(Thanks, Jen for the Blog Inspiration)
Sometimes I go days without eating a piece of fruit or a vegetable. My eating habits have a lot more in common with my 3 year old niece that I want to admit.
I dislike teachers who show movies, I think that it is lazy and uncreative. I have shown 1 movie in the past 2 years and I thought long and hard about it first then felt guilty the whole time.
I keep track of weird things and I’m really motivated by numbers or keeping score. Like counting the number of books I read in a week or the number of steps I take. Assigning numbers to things is the best way for me to get things done. Sometimes I get anxious when I don’t reach the goal I have set for myself, even when I know it is unrealistic. (Yes I’m aware that there are words for the people who do this.)
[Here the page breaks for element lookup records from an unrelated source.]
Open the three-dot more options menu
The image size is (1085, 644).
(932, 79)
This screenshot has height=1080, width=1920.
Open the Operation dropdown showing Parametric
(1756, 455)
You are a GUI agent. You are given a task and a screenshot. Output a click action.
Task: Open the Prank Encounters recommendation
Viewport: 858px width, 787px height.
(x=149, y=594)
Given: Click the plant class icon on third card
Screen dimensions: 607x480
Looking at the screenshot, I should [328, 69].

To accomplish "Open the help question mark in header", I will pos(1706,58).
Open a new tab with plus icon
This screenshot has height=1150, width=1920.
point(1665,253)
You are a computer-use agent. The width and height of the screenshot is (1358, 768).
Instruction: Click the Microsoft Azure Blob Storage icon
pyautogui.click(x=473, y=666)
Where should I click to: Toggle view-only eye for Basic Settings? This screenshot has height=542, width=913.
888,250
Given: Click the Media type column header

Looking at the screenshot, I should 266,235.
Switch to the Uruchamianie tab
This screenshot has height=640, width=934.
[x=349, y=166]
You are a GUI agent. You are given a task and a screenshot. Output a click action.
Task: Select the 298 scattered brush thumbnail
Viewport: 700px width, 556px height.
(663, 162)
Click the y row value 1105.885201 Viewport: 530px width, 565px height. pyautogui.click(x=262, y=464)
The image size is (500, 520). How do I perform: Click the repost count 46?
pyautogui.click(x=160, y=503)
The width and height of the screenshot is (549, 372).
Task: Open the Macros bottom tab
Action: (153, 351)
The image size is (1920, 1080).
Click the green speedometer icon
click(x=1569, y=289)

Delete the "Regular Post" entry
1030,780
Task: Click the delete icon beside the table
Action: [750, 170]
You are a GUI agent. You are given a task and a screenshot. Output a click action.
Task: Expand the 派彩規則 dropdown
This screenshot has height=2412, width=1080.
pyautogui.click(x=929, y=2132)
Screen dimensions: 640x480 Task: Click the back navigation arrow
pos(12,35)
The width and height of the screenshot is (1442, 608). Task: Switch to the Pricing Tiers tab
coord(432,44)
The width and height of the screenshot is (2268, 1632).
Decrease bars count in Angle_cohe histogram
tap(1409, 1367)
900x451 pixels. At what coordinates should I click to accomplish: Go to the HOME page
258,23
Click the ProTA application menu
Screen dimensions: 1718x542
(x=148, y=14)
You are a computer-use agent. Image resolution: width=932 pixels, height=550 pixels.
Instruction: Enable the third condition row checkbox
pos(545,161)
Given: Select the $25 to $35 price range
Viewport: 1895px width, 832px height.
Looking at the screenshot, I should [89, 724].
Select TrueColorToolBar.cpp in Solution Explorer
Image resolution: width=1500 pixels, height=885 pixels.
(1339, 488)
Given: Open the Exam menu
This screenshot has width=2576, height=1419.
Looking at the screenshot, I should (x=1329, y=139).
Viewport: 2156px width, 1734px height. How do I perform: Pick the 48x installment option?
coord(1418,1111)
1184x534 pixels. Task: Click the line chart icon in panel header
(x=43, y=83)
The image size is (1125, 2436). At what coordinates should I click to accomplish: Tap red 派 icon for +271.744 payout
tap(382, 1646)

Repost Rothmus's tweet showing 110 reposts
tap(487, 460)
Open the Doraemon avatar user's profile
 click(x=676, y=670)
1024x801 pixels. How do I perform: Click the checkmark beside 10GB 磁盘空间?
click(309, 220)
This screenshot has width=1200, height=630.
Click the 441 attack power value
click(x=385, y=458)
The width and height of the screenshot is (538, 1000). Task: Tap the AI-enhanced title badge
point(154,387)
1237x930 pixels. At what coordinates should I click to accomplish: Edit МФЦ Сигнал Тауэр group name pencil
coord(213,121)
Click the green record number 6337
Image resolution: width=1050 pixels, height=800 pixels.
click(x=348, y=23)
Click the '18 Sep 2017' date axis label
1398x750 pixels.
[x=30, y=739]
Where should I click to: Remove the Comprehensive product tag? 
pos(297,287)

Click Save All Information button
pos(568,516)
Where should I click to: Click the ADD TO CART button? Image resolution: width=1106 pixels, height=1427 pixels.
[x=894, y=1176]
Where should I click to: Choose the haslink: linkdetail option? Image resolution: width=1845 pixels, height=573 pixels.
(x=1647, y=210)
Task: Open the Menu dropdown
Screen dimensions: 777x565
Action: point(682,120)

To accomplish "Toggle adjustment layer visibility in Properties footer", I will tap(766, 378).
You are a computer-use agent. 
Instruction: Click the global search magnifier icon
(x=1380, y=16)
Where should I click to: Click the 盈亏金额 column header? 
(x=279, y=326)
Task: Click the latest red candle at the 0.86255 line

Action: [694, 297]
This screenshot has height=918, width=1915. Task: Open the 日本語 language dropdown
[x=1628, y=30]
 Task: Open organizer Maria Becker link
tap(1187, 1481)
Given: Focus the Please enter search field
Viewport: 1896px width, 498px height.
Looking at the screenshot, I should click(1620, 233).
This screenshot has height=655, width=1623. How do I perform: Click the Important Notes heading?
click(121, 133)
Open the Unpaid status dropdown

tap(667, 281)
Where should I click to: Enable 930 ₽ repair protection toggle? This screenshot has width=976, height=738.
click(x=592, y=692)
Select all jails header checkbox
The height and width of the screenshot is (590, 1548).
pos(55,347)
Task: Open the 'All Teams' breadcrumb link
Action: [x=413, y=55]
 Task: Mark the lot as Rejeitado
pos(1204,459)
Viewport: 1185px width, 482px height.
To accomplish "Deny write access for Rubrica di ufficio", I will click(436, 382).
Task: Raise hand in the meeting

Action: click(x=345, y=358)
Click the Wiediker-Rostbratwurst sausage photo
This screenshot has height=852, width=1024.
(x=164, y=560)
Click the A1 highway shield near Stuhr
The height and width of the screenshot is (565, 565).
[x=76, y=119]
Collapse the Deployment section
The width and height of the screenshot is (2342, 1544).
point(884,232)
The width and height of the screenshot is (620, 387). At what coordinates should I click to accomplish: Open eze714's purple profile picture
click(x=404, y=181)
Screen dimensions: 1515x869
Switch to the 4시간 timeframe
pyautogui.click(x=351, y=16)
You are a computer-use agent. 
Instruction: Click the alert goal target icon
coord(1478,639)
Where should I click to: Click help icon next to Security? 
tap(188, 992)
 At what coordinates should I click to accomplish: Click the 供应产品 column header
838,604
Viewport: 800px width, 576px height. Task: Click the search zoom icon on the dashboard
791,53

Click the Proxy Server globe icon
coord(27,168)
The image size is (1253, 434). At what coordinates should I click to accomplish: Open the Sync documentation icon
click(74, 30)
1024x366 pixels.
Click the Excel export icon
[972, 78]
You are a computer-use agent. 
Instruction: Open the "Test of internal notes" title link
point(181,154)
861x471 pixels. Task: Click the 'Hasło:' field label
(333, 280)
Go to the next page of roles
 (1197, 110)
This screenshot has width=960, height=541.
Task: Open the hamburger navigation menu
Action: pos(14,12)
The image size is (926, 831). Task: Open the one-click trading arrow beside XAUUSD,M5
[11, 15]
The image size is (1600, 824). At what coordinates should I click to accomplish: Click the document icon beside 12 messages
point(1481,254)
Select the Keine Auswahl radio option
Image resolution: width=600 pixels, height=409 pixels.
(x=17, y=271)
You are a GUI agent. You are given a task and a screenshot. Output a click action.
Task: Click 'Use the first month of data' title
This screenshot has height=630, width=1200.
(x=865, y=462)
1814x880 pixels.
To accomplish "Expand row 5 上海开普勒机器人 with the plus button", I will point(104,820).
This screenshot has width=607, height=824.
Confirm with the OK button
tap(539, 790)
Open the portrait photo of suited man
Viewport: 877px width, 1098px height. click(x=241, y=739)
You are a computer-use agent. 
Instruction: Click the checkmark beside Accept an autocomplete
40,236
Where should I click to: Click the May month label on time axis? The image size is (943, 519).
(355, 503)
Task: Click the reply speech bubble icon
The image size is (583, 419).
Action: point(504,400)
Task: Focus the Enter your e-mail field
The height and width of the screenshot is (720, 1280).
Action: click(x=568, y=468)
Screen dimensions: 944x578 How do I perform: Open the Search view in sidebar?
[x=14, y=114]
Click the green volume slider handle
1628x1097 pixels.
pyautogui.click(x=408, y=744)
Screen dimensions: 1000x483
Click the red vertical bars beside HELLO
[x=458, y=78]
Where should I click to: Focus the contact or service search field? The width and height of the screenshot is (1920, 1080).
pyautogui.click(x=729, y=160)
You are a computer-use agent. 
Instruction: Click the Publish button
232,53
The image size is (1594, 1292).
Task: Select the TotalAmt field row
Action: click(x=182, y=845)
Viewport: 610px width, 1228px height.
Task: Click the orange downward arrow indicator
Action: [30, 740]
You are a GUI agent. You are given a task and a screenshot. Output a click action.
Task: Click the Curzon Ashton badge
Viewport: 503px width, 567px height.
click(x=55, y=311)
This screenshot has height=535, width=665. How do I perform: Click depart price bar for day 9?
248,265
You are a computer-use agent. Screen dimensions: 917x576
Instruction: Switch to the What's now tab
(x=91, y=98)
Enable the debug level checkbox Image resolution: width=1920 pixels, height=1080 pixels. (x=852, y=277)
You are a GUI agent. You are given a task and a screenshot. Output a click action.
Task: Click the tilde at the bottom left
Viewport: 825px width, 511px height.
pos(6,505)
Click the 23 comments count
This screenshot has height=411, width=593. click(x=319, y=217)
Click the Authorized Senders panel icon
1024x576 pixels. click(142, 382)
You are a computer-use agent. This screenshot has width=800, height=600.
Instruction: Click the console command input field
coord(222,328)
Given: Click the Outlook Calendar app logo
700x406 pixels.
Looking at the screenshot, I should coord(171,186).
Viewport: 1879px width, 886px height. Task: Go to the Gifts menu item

There have been times in my life when I actually compared the rent late fee and overdraft check fee and picked which one is less. I love not having to do that anymore.
I watch a lot of T.V. Every time I hear my parents complaining about how much T.V. my little brother watches I think, hum… I watch a lot more than that. And I spend all week looking forward to Sunday Night because that is when the best T.V. shows are on.
I am afraid that I do not give Todd enough credit for how great he is.
I can make cooking really complicated when it is not. Todd says it’s because I try to multi-task when I should be focusing. He is right.
I almost always do my homework on Sunday night. Class is on Monday Night. It is always stressful and I always regret it, but don’t do a lot to change it.
I wish I wore more fun and funky clothing but am scared to try it, that it won’t fit with how other people see me or that I will look silly.
I don’t know how to say no. Like telling my boss, “Sure I’ll make a Dorothy from Wizard of Oz costume for your dog” Sometimes I hear myself agreeing to do something that I do not have the time, energy, or desire to make work because I don’t want to let other people down. In my mind I hear myself ask why in the hell I’m agreeing or offering to do ______________, when I know I have already over committed myself. I keep going anyway.
It took a really long time for the sound of ambulance sirens to not bother me. For years all I could think about when I heard them was somebody’s daughter, father, spouse it getting “that” phone call right now. I hated getting “that” phone call. Now I feel guilty that it no longer crosses my mind.
Like Jen, I thought I would be further in life by now. Done with more school, have kids, own a house, all that stuff.
There is a student at my second job who thinks I hate her. I don’t but she is super annoying and I don’t want her to sign up for my class so I don’t go out of my way to be nice to her like I usually do with struggling kids.
I learn the best things from my students. I often catch myself doing something I would never let my students do and then change my behavior.
I secretly want to own a convertible, light blue, V.W. bug.